The Economist, one of the world’s top business publications, has endorsed Cyril Ramaphosa to stay in the Union Buildings after the May 8 elections, saying a strong showing by the ANC would weaken populists within its ranks and enable him to pursue reforms.

In a special report on SA, the newspaper, which was established in 1843 and espouses economic liberalism and free trade, described Ramaphosa as an “honest reformer” and the country's best chance to get back on track after the “wasted years” of Jacob Zuma’s presidency, echoing a term that Ramaphosa himself has used to differentiate himself from his predecessor.

Endorsement from the publication is a boost for Ramaphosa because its readership include the potential investors from whom he is seeking to raise $100bn (R1.4 trillion) as part of his pledge to revive the economy and make inroads against an unemployment rate of more than 27%. An investment conference he hosted in October 2018 attracted more than 1,000 delegates.

Next month’s election may turn out to be the most hotly-contested in the post-Apartheid era although most surveys put the ANC’s support above 50%, with some showing it set to secure around 60%.

The Economist raised the possibility that a weak performance by the ANC could embolden forces associated with the mismanagement of the Zuma period, and the possibility that they may seek to replace Ramaphosa. Worse still, an ANC polling below 50% could be forced into an alliance with Julius Malema’s EFF, resulting in an “even more bloated, corrupt and ineffective state”.

That led the newspaper to endorse the ANC, having backed the DA in 2014, despite the case for supporting the official opposition being strong. It praised the DA for its governance in municipalities where it has won power.

“The DA has the right ideas for fixing SA, but is in no position to implement them,” the article said. So, “this time, with deep reservations, we would cast our notional vote, at the national level, for the ANC”.

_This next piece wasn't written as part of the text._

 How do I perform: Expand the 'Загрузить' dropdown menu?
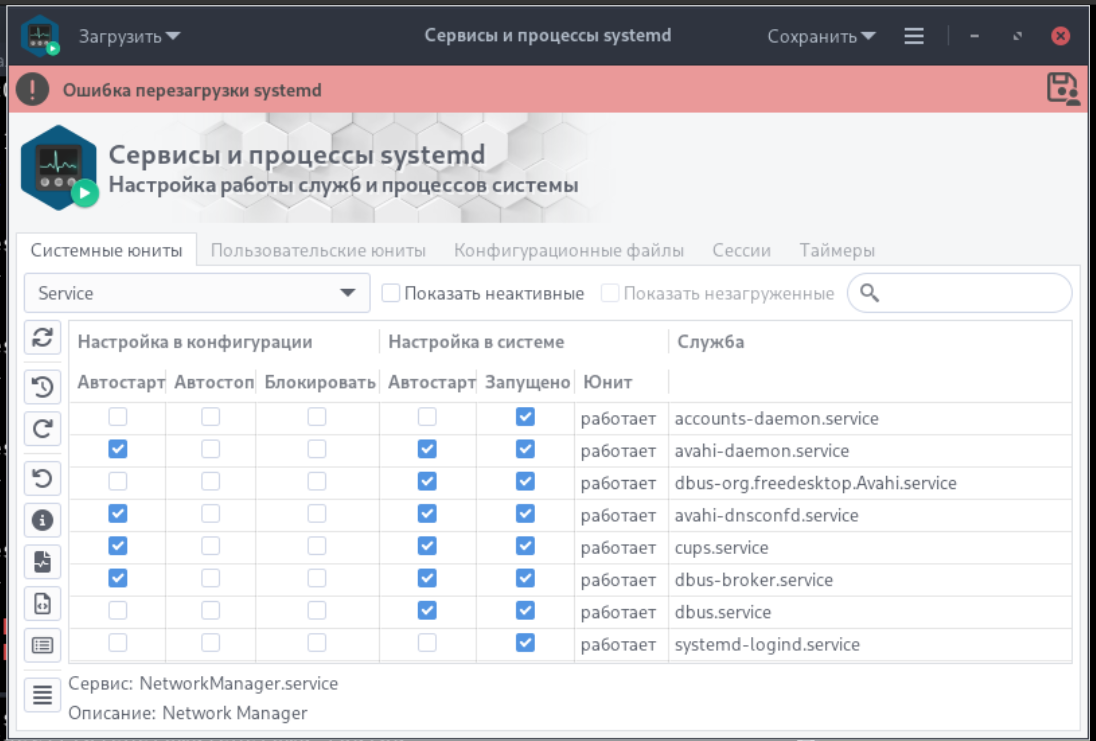tap(130, 36)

Ramaphosa, who on Friday fired two senior officials who had links to Zuma from the National Prosecuting Authority (NPA), after an inquiry found them unfit for office, should use the next five years to prosecute looters, break up Eskom’s monopoly and ensure land reform that extends property rights, The Economist said.

“Ramaphosa, the man [former president Nelson] Mandela originally wanted to succeed him, has a chance to save his legacy. He must not blow it.”